EXERCISE GOAL.
Retype the stretch of entries from the line containing "Where should I" through the end of the entries, exactly as they appear, but leave the pictures out.

TASK MATERIAL.
__________

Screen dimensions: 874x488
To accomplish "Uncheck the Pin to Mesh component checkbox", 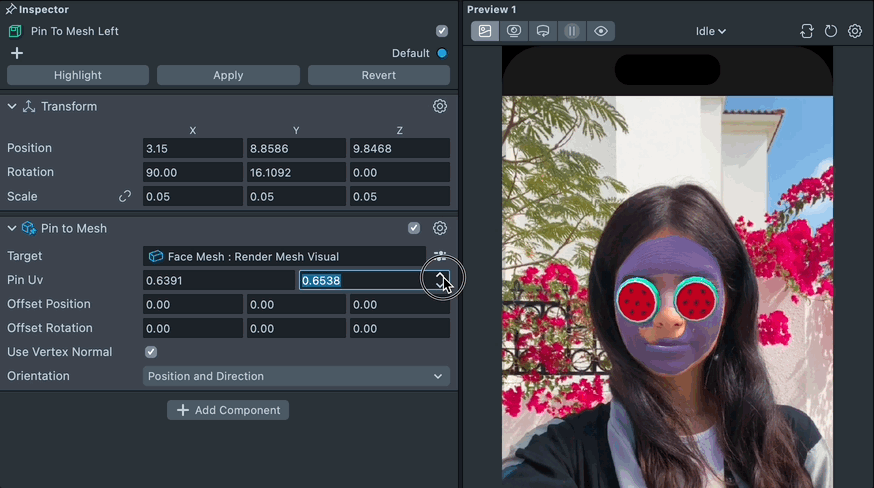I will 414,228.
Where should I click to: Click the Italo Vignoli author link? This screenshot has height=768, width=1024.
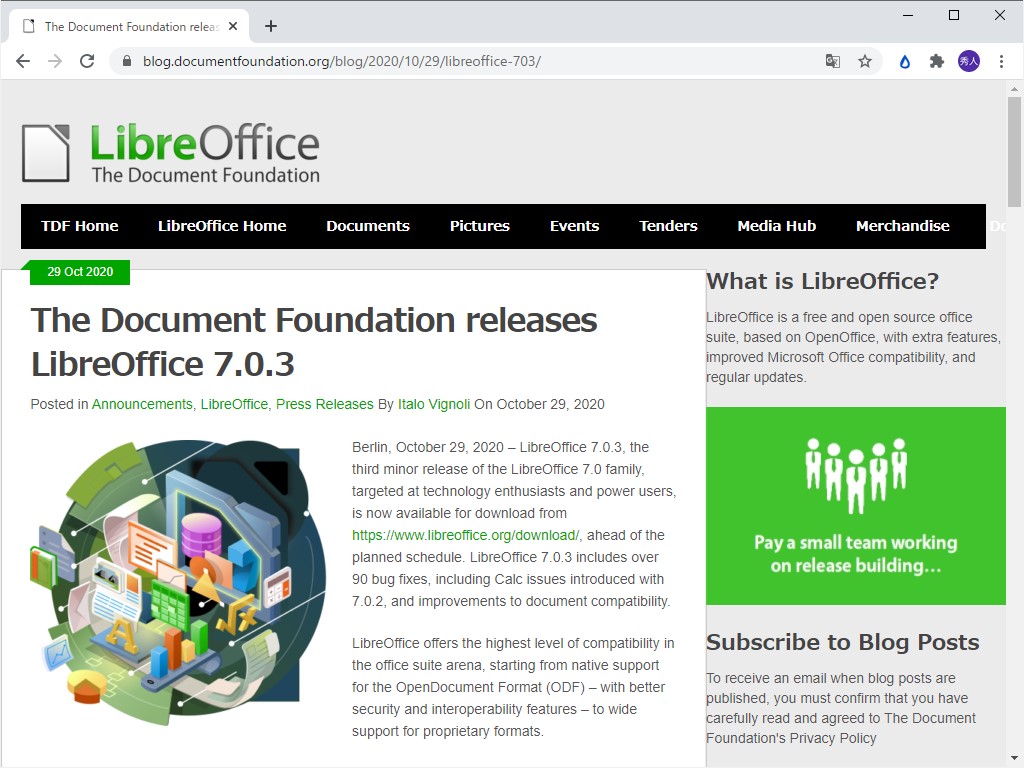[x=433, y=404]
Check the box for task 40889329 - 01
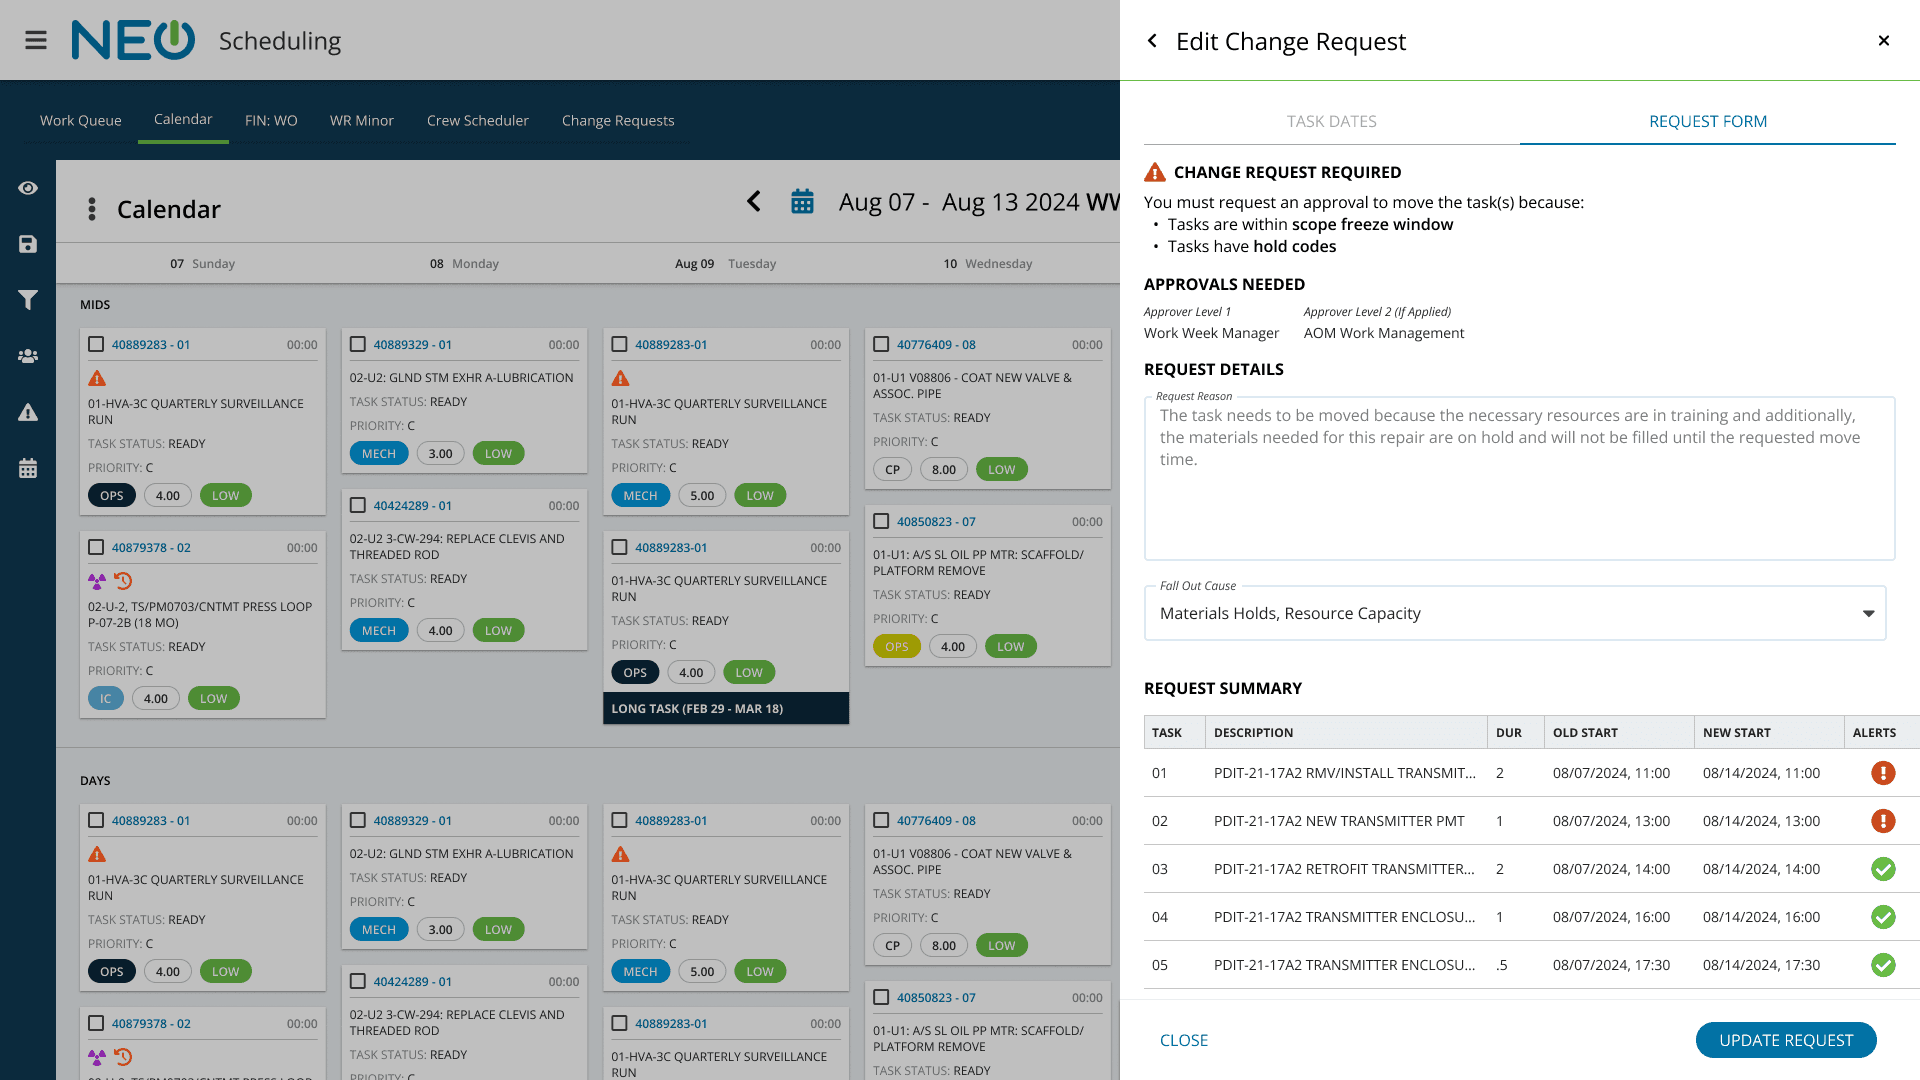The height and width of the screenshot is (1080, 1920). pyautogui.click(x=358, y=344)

__________

EXERCISE OUTPUT.
Where should I click to: Click the Italo Vignoli author link? This screenshot has height=768, width=1024.
[x=433, y=404]
Check the box for task 40889329 - 01
The height and width of the screenshot is (1080, 1920). pyautogui.click(x=358, y=344)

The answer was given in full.